INSTRUCTION => List every line in the records below that contains the string "Open", matching its case exactly.

[A block of data]
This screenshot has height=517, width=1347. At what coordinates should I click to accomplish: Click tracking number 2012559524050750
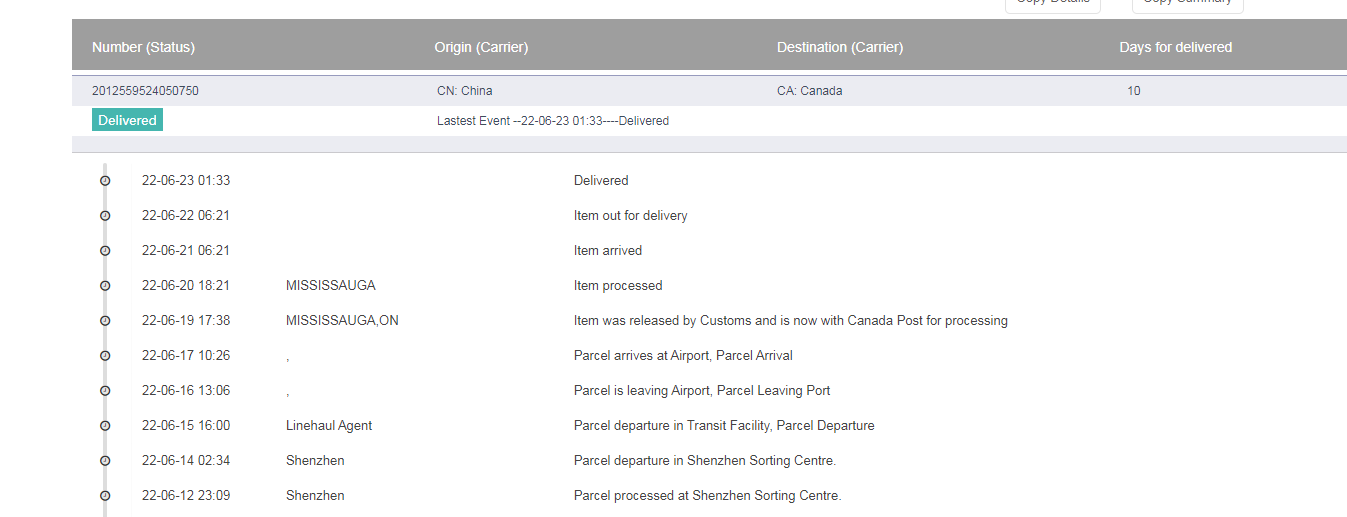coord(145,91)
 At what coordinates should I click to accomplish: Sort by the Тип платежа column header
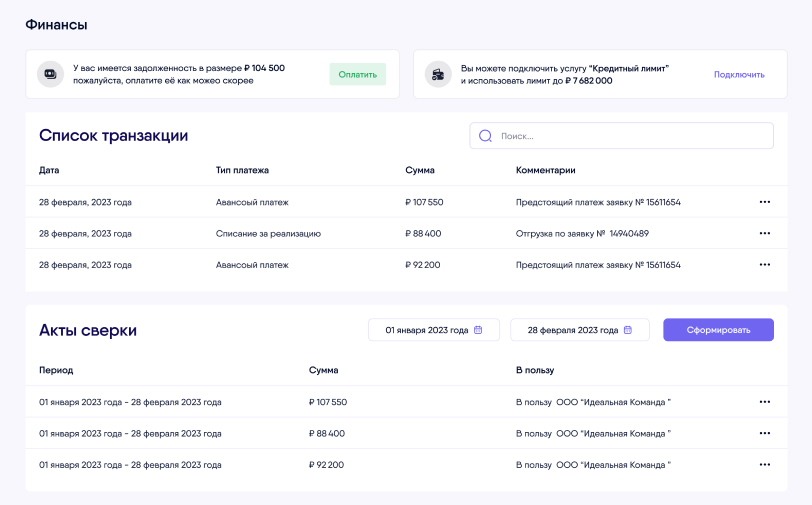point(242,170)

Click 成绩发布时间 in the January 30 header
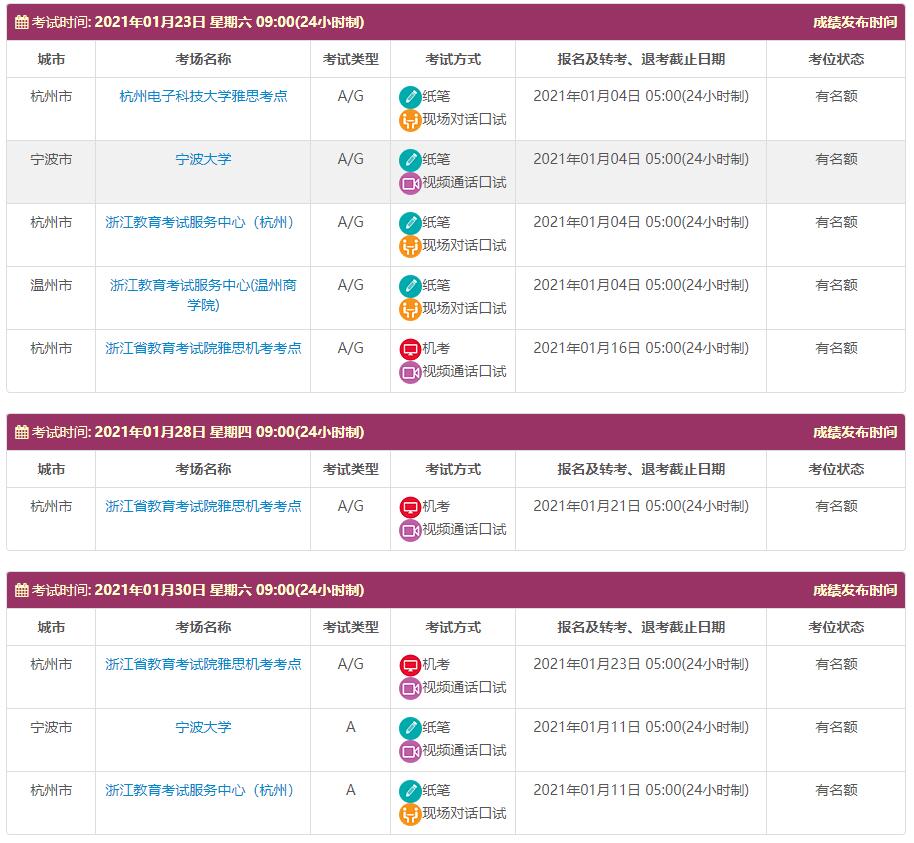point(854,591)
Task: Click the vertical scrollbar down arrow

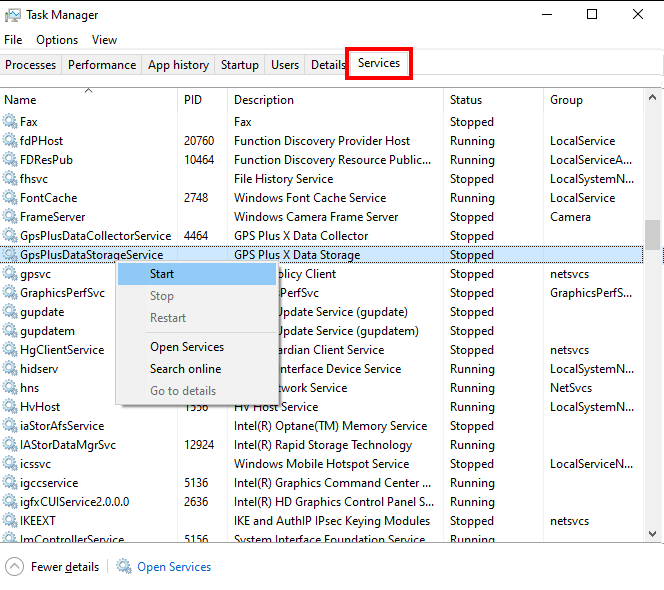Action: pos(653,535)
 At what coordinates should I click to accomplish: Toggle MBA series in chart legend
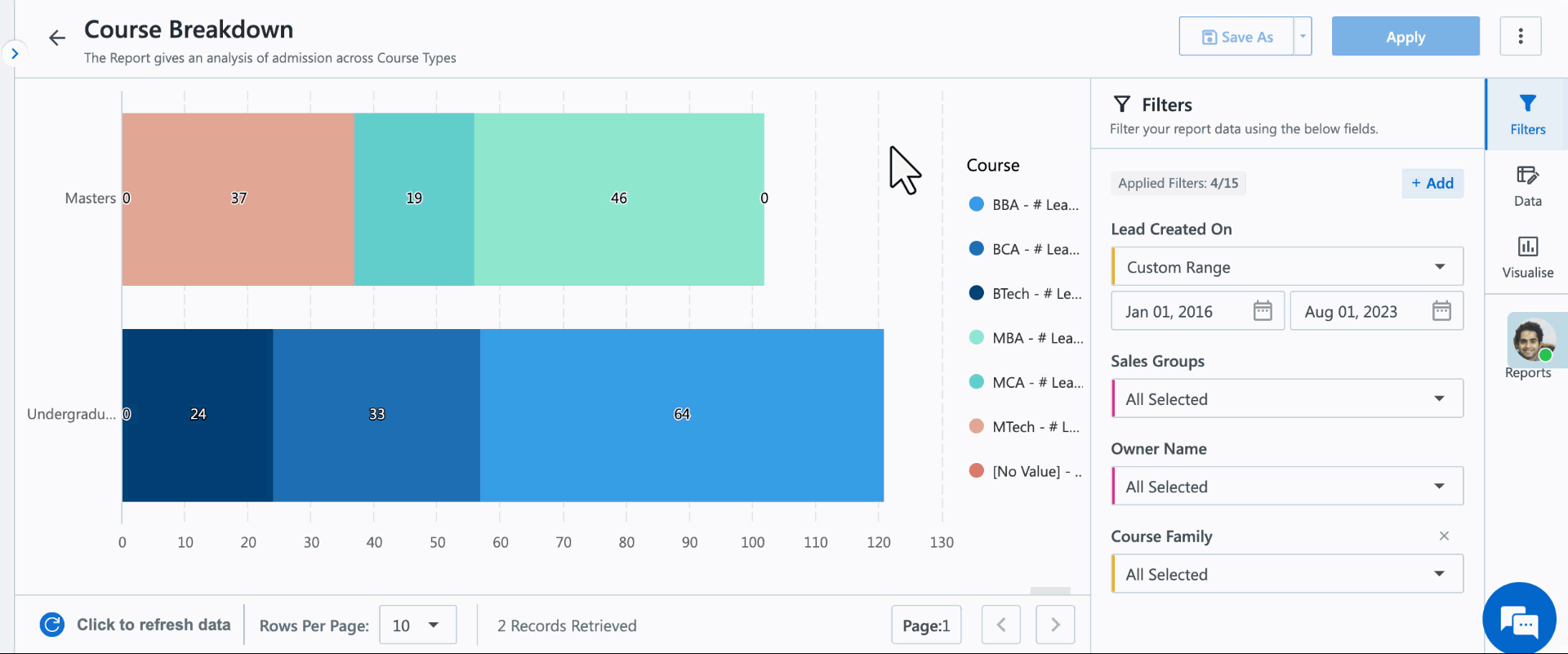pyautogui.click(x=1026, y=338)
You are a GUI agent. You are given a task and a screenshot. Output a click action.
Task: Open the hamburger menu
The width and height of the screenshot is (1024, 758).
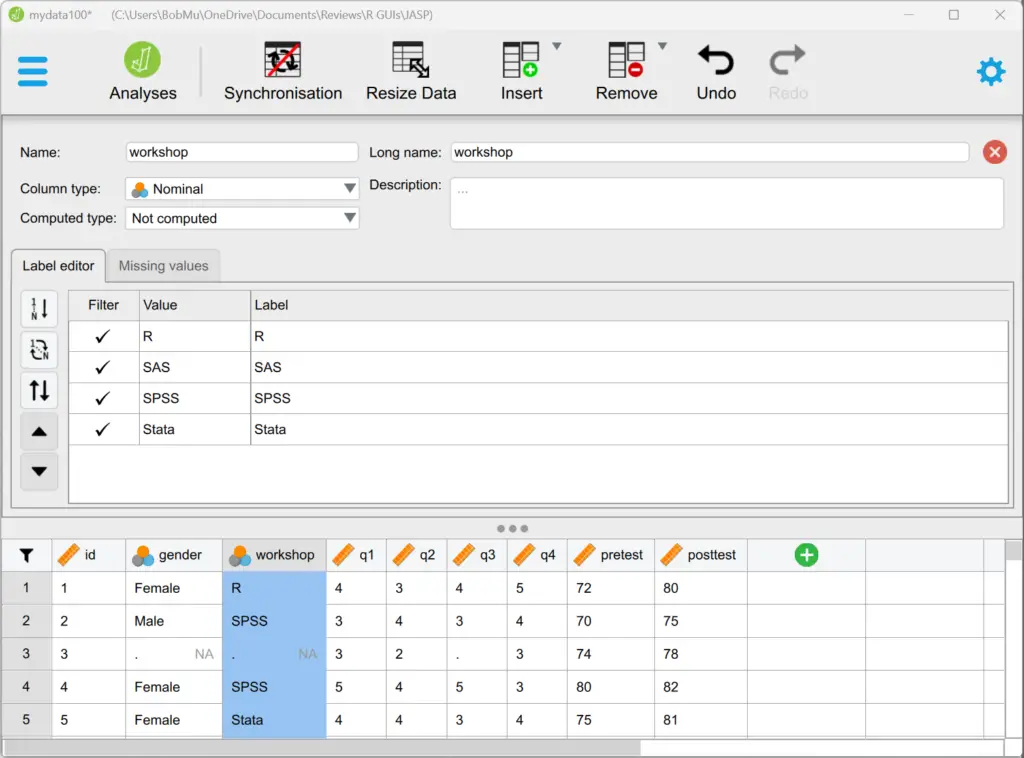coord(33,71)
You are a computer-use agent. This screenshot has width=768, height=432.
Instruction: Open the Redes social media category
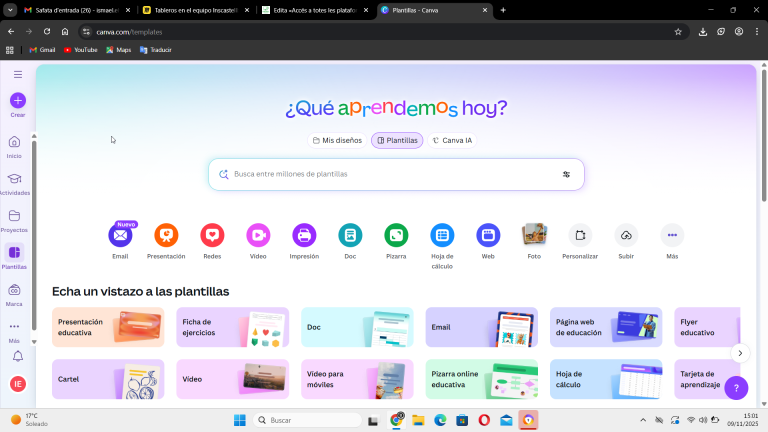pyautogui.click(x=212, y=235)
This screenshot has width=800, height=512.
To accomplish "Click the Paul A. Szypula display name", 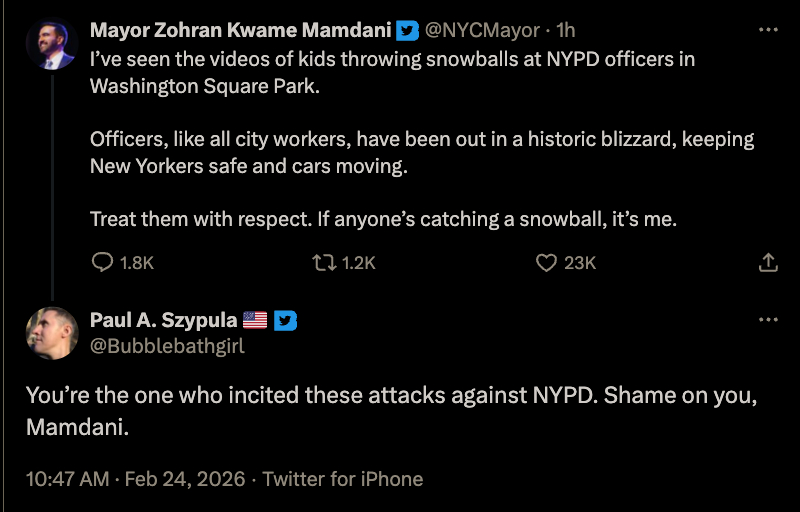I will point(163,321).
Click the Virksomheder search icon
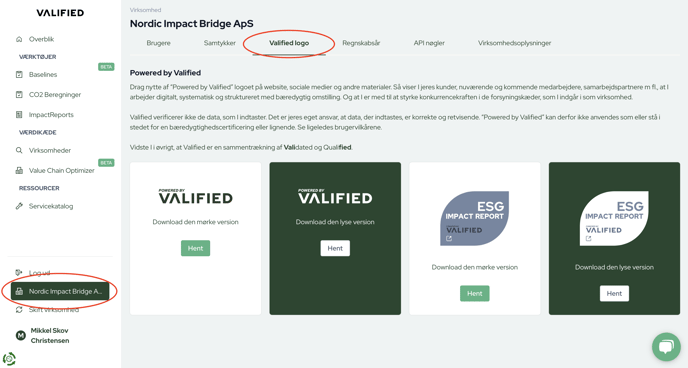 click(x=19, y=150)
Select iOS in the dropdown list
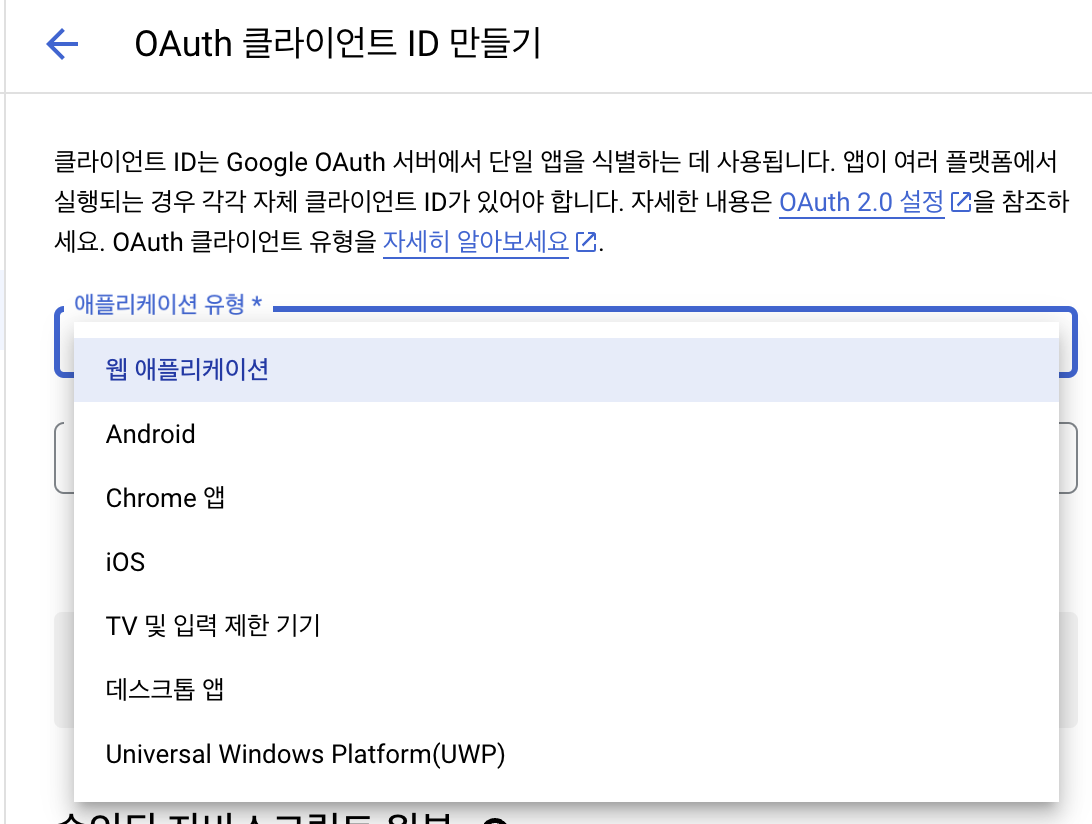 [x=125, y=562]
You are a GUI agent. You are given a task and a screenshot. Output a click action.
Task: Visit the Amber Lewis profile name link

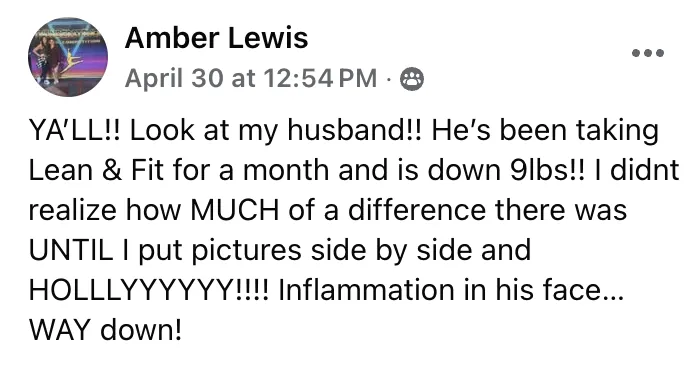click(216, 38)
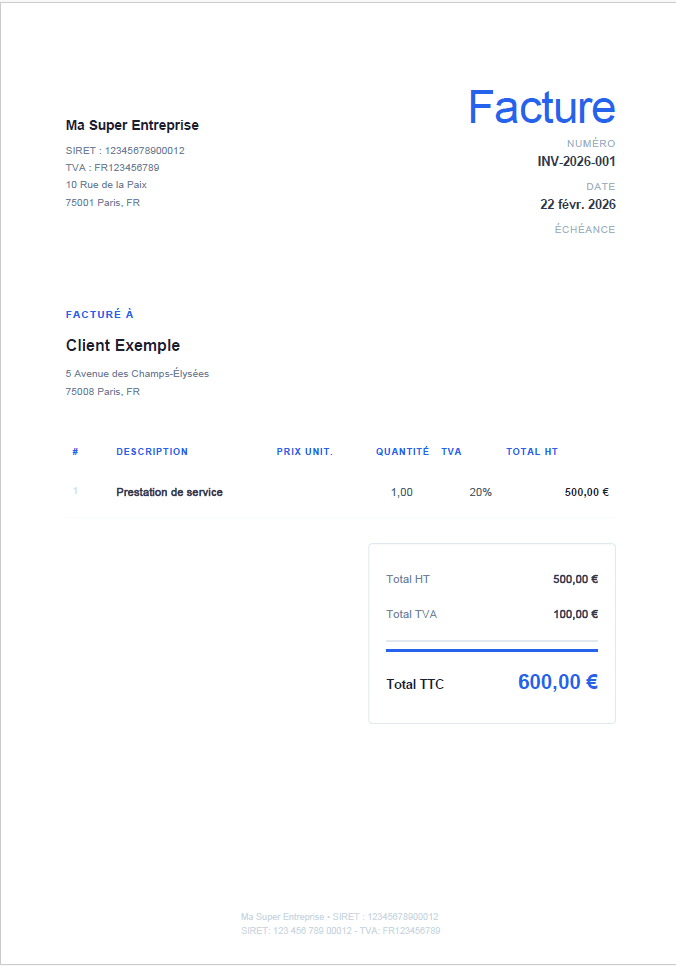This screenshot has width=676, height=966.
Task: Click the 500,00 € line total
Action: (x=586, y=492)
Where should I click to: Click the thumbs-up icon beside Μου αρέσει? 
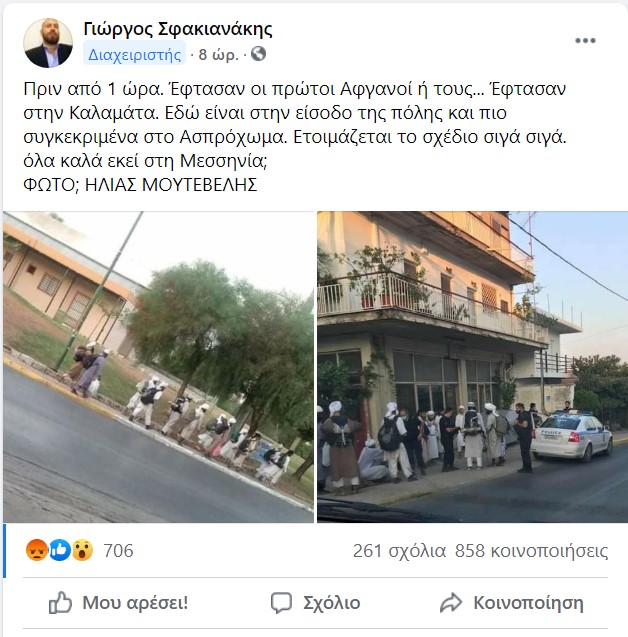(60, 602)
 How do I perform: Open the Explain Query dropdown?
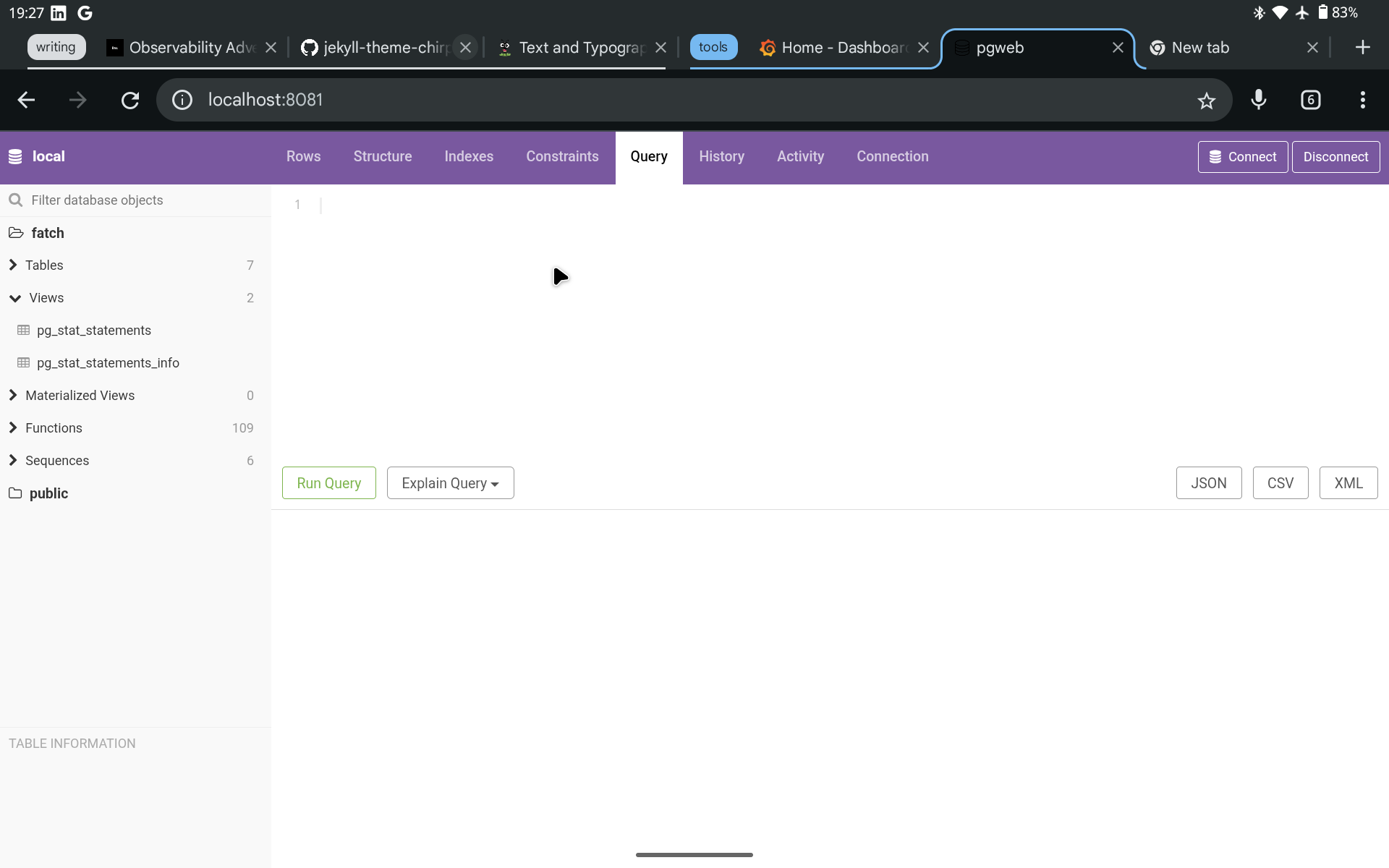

SOLUTION FOR THIS PROBLEM =>
Task: Open the hamburger menu
Instruction: Open the Redes social media category
 How do I perform: Open the Explain Query dropdown?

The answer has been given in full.